-- Opening Marker --

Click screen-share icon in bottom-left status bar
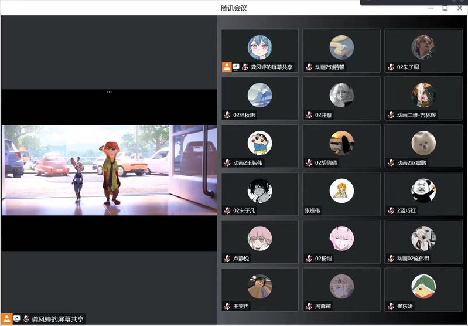Image resolution: width=468 pixels, height=326 pixels. click(x=17, y=319)
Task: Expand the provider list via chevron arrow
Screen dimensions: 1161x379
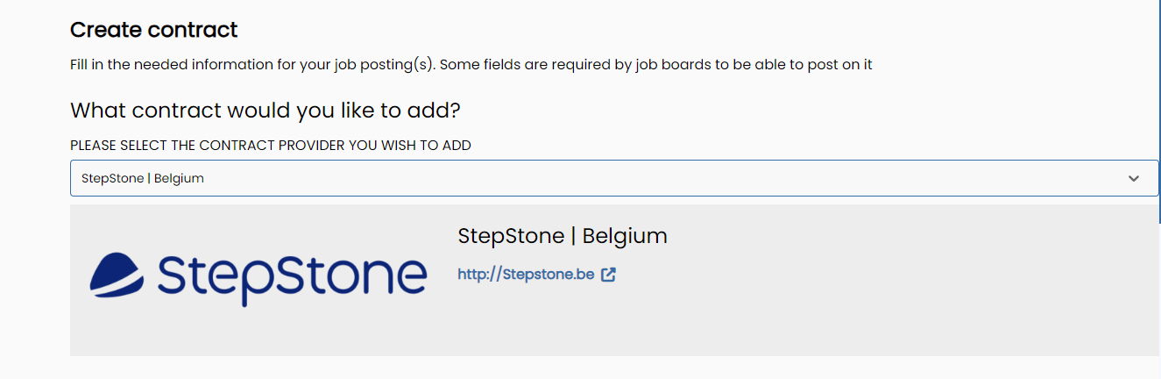Action: 1134,178
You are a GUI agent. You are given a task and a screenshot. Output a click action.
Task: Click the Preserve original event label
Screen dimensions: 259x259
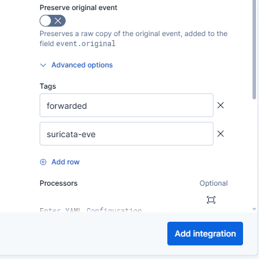pos(79,8)
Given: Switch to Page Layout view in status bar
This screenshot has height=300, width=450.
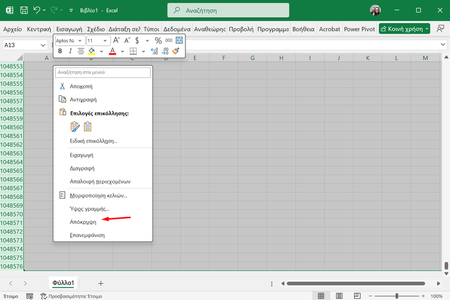Looking at the screenshot, I should pos(338,296).

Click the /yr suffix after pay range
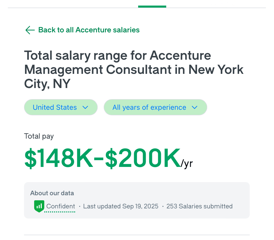pyautogui.click(x=187, y=164)
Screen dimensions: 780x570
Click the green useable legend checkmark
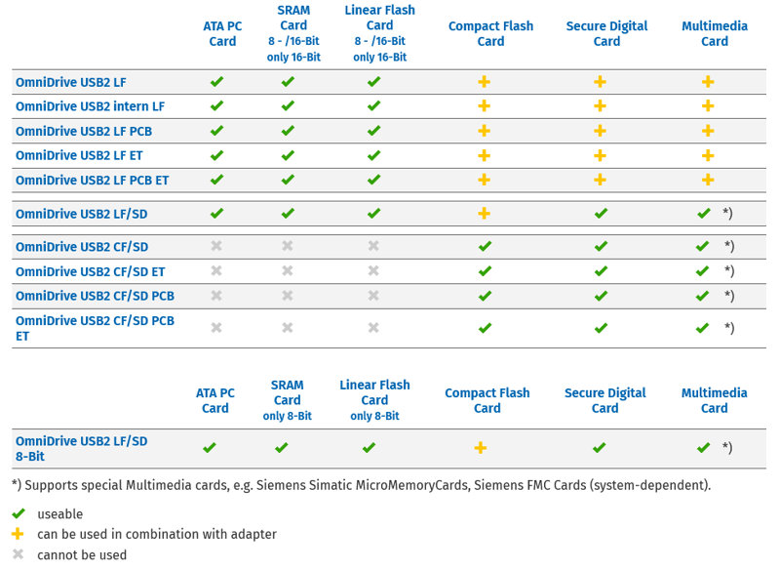(19, 513)
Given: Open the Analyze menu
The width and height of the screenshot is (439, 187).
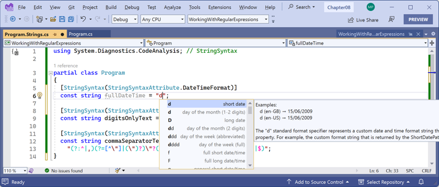Looking at the screenshot, I should click(172, 7).
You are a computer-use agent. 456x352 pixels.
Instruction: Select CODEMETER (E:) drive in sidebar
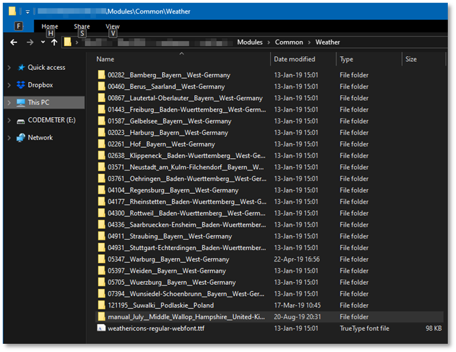[51, 120]
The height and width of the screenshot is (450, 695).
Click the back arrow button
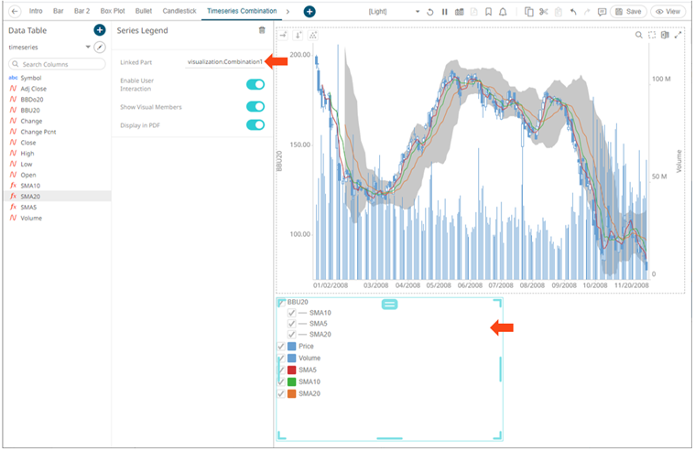(x=14, y=12)
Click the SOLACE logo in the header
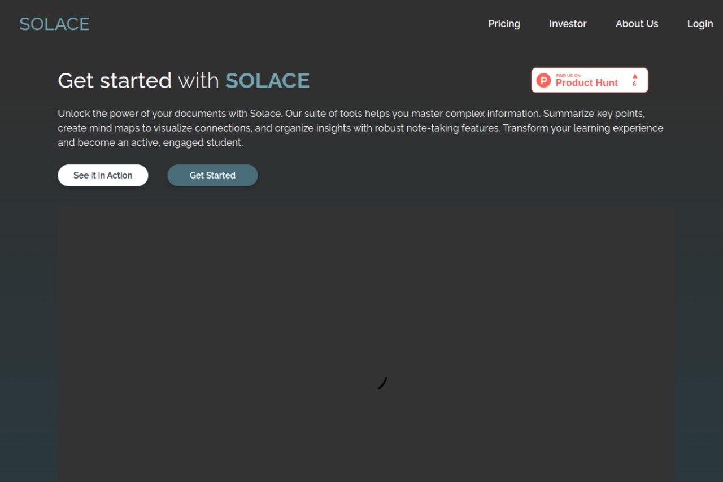This screenshot has width=723, height=482. (x=54, y=24)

-- Closing Marker --

In the records above, find the line that contains "Given: Switch to" and retype it and all lines after it exactly, leaving out any pictures.

Given: Switch to Page Layout view in status bar
This screenshot has height=300, width=450.
Looking at the screenshot, I should pos(338,296).

Click the /yr suffix after pay range
pyautogui.click(x=187, y=164)
Screen dimensions: 780x570
Click the green useable legend checkmark
(19, 513)
Given: Open the Analyze menu
The width and height of the screenshot is (439, 187).
Looking at the screenshot, I should click(172, 7).
You are a computer-use agent. 456x352 pixels.
Instruction: Select CODEMETER (E:) drive in sidebar
[51, 120]
The height and width of the screenshot is (450, 695).
Click the back arrow button
(x=14, y=12)
Click the SOLACE logo in the header
This screenshot has width=723, height=482. (x=54, y=24)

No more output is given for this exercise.